Back when I started work at a newspaper I was introduced to the biggest, most boring of all editorial yawns called the year-ender. Through the years that I was working for publications, I hated it a wee bit more every year. Just before the end of 2009, I saw a lot of once-upon-a-time kindred souls of the newsroom lament the return of the annual chore (a pain in the a$% if ever there was one)*. There has never been a more useless way to waste newsprint. But there are those who can give you a clearer picture of how bad it can get, so let me launch into my true reason(s) to write.
Of course the first is to wish you all a great new year filled with chuckles, hugs, kisses, belly laughs, good hair days, lip smacking fares, kick ass jobs, happy endings, happier beginnings, rollercoaster rides, a bit of melodrama and a hot cuppa on the porch with good friends or a cold beer on a warm balmy evening, fortitude, courage and lots and lots of love.
And the second, having established why year-enders are mind numbing exercises invented only to torment the tortured soul of a reporter, I will proceed to inflict on you with one (of sorts) of mine... the only one till date that I would actually have filed in fifteen minutes flat without resorting to refer a past copy.
So back in 2009, on the 4th of January, there came an event when a boy and a girl who met in 2006 at a bar for a spot of breakfast, spent a small country's GDP on phone calls and flight tickets, bored of the "will he, won't she, will I, won't he" conundrum, decided to leg it to the unknown terrain- matrimony. (while there are many who believe that Jan the 4th is not THE wedding date, but we have a solution for that contention as well... more of that later).

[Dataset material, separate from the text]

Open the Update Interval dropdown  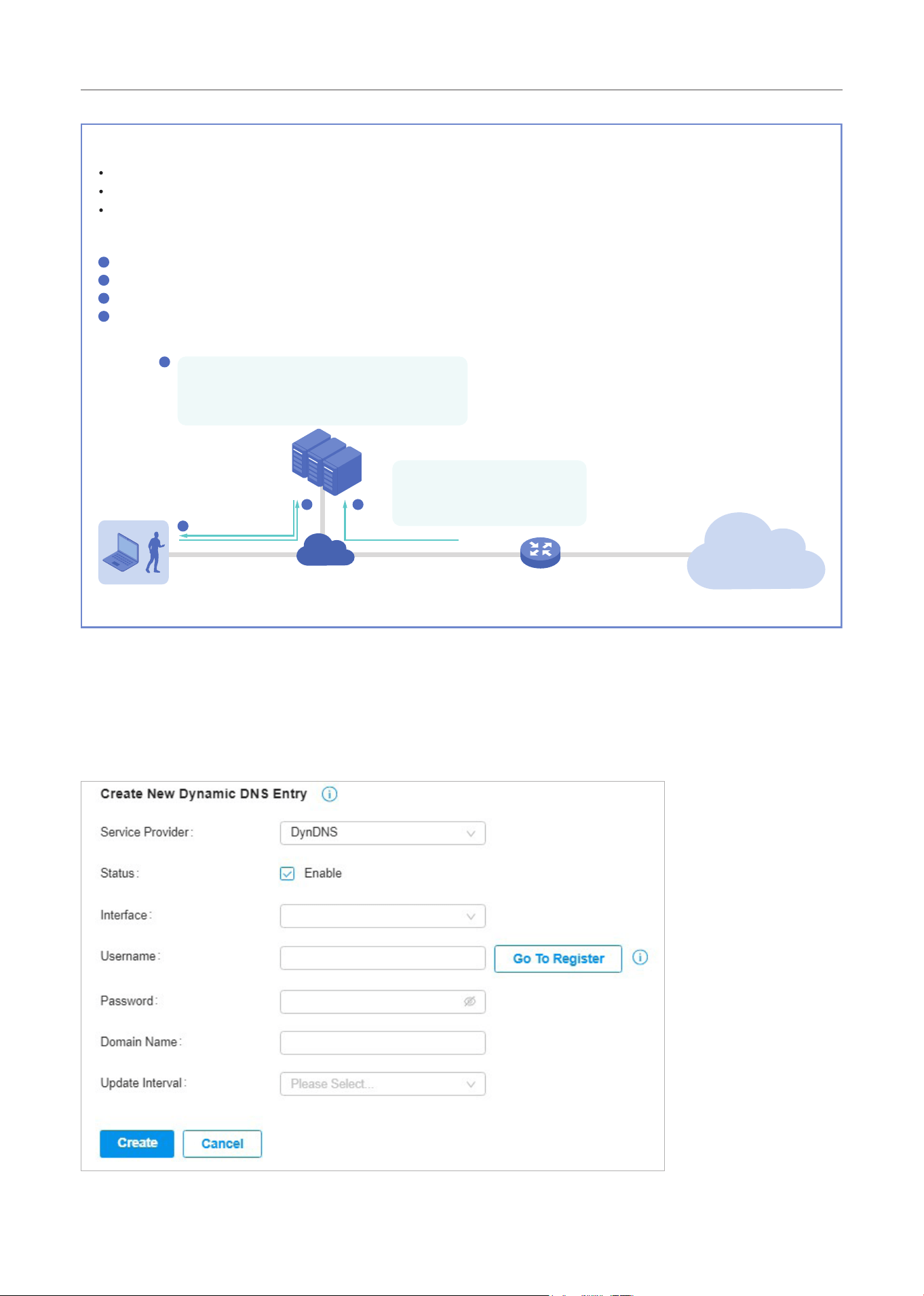coord(383,1084)
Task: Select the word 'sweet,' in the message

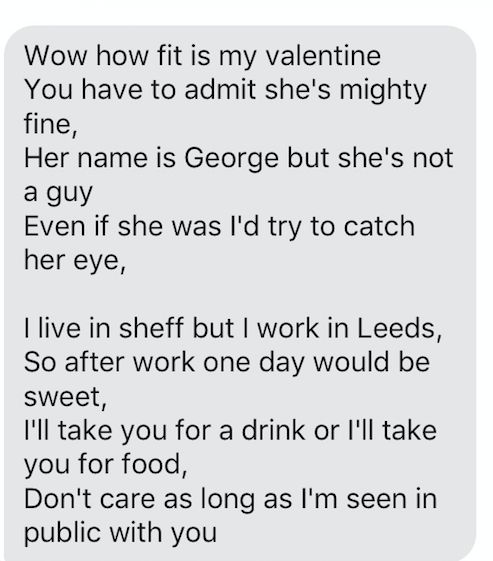Action: (65, 397)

Here I am taking stock of the year gone by and find that it's been a jolly ride, with as many ups as downs, strides into the unknown and goodbye to many things and relationships old. And I am happy to report that the balance of things is in the positive, despite the pile of laundry overflowing from the hamper or the dishes waiting to see a cleaner day or the snoring that is cutting its way through the blare of the television as I write, the walkouts and phone slamming, the libellous blogging. It's a fair trade off for all the love, support, laughter, wisdom, confidence, respect and gratitude I have received in the year gone by. V, on his end wants to add good food, clean clothes and pampering to the list!
All in all it's been a good one year... We will be reviewing this list when we celebrate our second anniversary which is just another six months away... You see with V and me normal is what others enjoy, we like our drama no holds barred (and that's why I volunteer that drama be added to the list of exciting things we got as one of our wedding gifts). Normal people have one anniversary per year. We celebrate it every six months. We got married twice... go figure! ( and that too to each other! Now if that's not love what is?). It's a standing joke in V's office, that he's been married twice, much to the consternation of a new colleague of V's who once very hesitatingly asked him why the the first one failed!
Most friends suggested we keep the first day we met as our anniversary dates but then one genius (LS, take a bow) came up with this novel solution. Oh and that also adds to the plus side of my list - double the number of presents and double the celebrations (I don't think V takes an identical view on this... too bad! :D)
Ah yes, so I declare it was a good one year and look forward to the next semester! Thank ye to all those who remembered us today and those who didn't, you will have another chance six months hence!
*P.S: And which is why I thought "hey why not pen one of my own...". Coherent and complete thoughts are not my forte you see.. and that's why you see this addition at a much later stage. (Jan 07 2010)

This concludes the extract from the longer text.